Digester uses a stack to store or retrieve objects as the XML file is being parsed. If you are not familiar with what a stack is, just think of it as a box in which you keep putting items and can remove them only on the basis of Last In First Out (LIFO). Java provides a stack implementation with java.util.Stack.
Based on the rules defined and the XML encountered, the Digester component pushes objects on the stack. Upon encountering the start of a tag, the associated object is pushed onto the stack, and it is popped only after all the nested contents of that tag are processed. So, in Listing 7-3 upon the student tag being encountered, an instance of Student class will be pushed onto the stack and will be popped once the processing of its child tags name and course is complete.
Using Matching Patterns
The big advantage of using the Digester component instead of other APIs is the presence of element matching patterns. Unlike other APIs where you have to worry about parent/child relationships among tags, what is important with Digester is the matching pattern specified. For example, in Listing 7-3, you used the matching patterns students/student, students/student/name, and students/student/course. This is an easy and developer-friendly usage to precisely convey the tag to which you want to refer. If you have to map the tags in Listing 7-2 to the corresponding matching pattern, the mapping will be as shown in Table 7-2.
Table 7-2. Tag Pattern Mapping
Tag | Pattern |
<students> | students |
<students> | students/students |
<name> | students/students/name |
<course> | students/students/course |
You can also use the wildcard * if you want to have a more generalized matching. So the pattern */name would have matched all name tags within the document.
Using Rules
With element matching patterns you convey the exact location of the tag in the XML structure. However, to tell the Digester component what needs to be done upon finding that tag, you need to define processing rules. These rules fire when the matching pattern is found. All rules are expected to extend the abstract class org.apache.commons.digester.Rule and define specific actions that need to be taken when a certain element occurs.

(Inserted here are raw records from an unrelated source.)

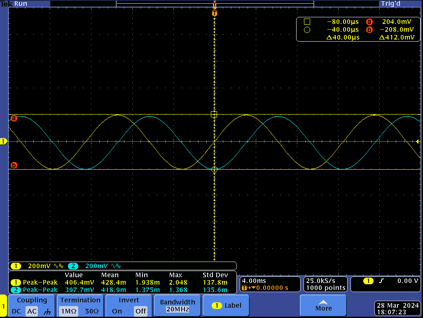This screenshot has width=423, height=318.
Task: Select the channel 1 side menu tab
Action: pyautogui.click(x=4, y=306)
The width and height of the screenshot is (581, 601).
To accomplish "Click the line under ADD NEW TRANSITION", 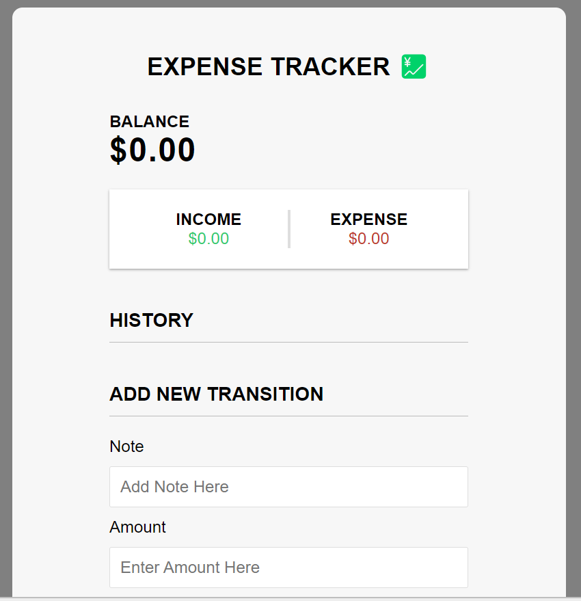I will (288, 416).
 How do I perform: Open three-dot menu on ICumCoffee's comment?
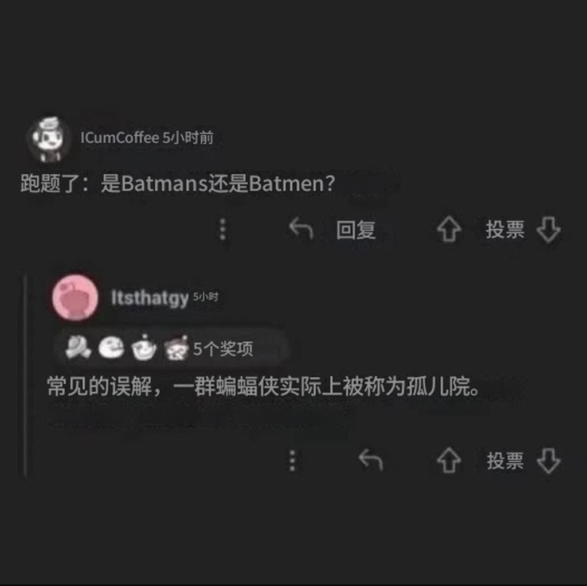point(223,229)
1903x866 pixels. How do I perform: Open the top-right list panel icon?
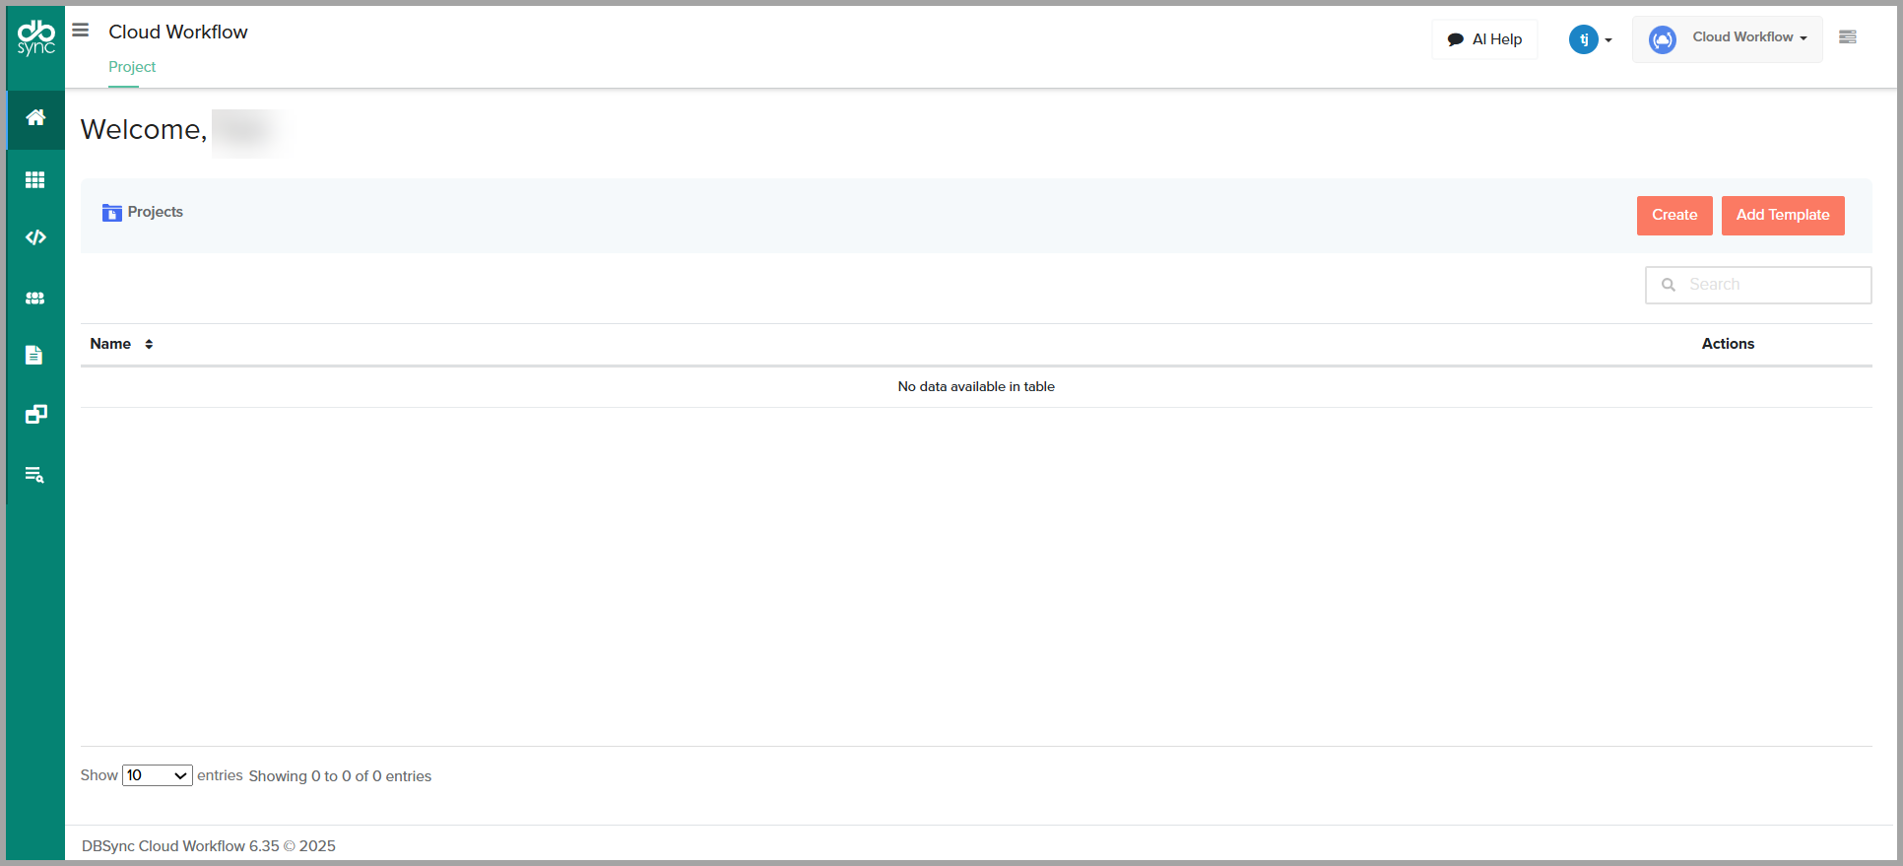click(1848, 37)
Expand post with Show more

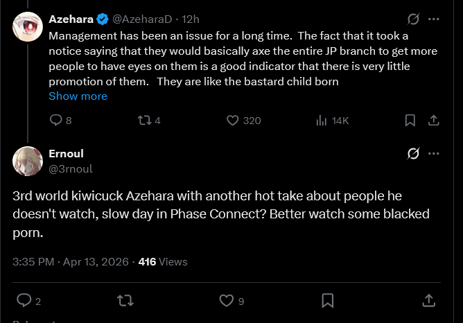[78, 96]
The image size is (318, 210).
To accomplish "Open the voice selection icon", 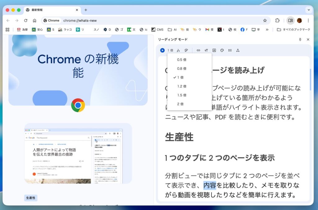I will click(x=178, y=50).
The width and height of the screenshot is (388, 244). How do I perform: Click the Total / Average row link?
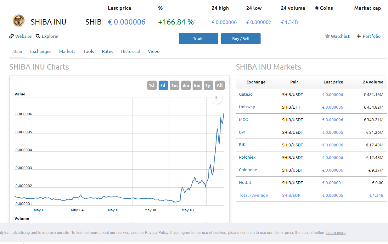point(253,196)
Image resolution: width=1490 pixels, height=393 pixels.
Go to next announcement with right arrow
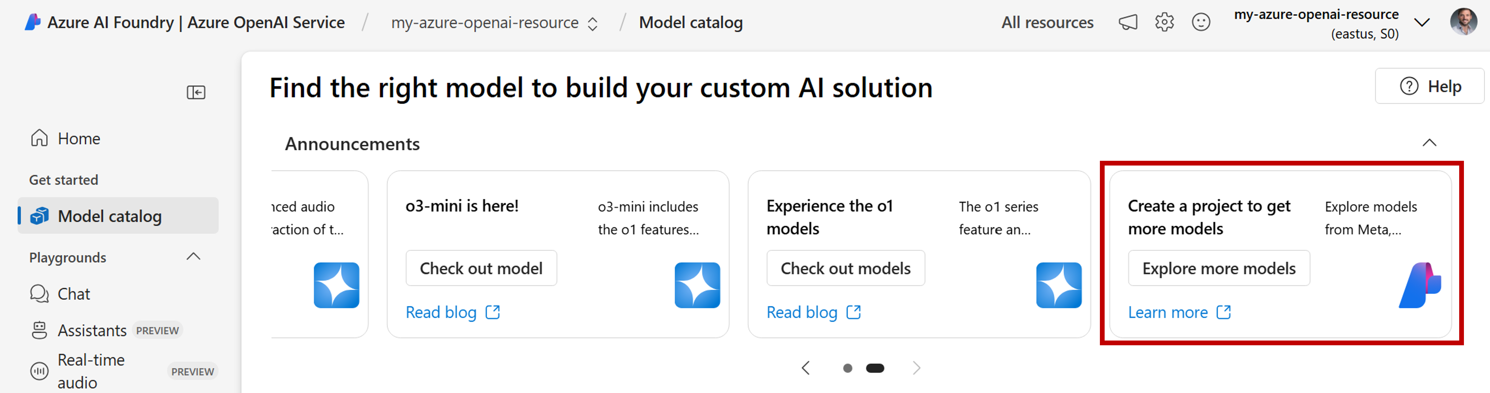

You can define your own rules to handle application-specific cases. The Digester component comes with a set of rule implementations that extend the Rule class; you can find them in the package org.apache.commons.digester. As you move along, you will see some of these rules in the examples. In Listing 7-3 you used ObjectCreateRule to create an instance of the Student class, and you used BeanPropertySetterRule to set the properties of the class.

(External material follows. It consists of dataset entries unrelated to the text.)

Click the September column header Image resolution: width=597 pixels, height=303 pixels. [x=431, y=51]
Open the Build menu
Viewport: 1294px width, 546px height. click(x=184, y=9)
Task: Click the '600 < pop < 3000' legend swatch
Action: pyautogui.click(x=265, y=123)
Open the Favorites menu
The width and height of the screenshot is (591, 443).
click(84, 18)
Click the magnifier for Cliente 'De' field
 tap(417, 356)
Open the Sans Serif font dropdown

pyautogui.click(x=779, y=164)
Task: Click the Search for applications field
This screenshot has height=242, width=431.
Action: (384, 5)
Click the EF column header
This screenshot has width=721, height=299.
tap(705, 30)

Before getting into a more complex XML example than the one you saw in Listing 7-2, you will look at the steps you need to perform for Digester to successfully retrieve data from XML:
- You need to create a new instance of org.apache.commons.digester.Digester and configure it using the various setXxx methods provided by the class. Among other properties, you can define whether the XML should be validated, define the logger to be used, and define the Rules implementation object.
- You push any initial objects on the object stack using the Digester’s push method before you define the patterns and the rules to be used. In Listing 7-3, you pushed the current object on the stack using the keyword this. The reason you need to push this initial object is because Digester keeps pushing and popping objects from the stack as it encounters tags. So the first object is created and pushed onto the stack upon encountering the first tag, and this object is popped off the stack when the last tag is processed. Because you need to hold a reference to the object for the first tag, the initial object you push before you parse the XML serves the purpose and retains a reference to that object.
- Register element matching patterns and the rules you want to be fired for each case. In Listing 7-3 you register three patterns and two rules that you want to be fired.
- Finally, you parse the XML file using the parse method of the Digester instance you created.
NOTE The order in which you do things is important for Digester. You cannot randomly move around statements before the call to the parse method. For example, in Listing 7-3, you cannot move the call to addObjectCreate to after the call to addSetNext.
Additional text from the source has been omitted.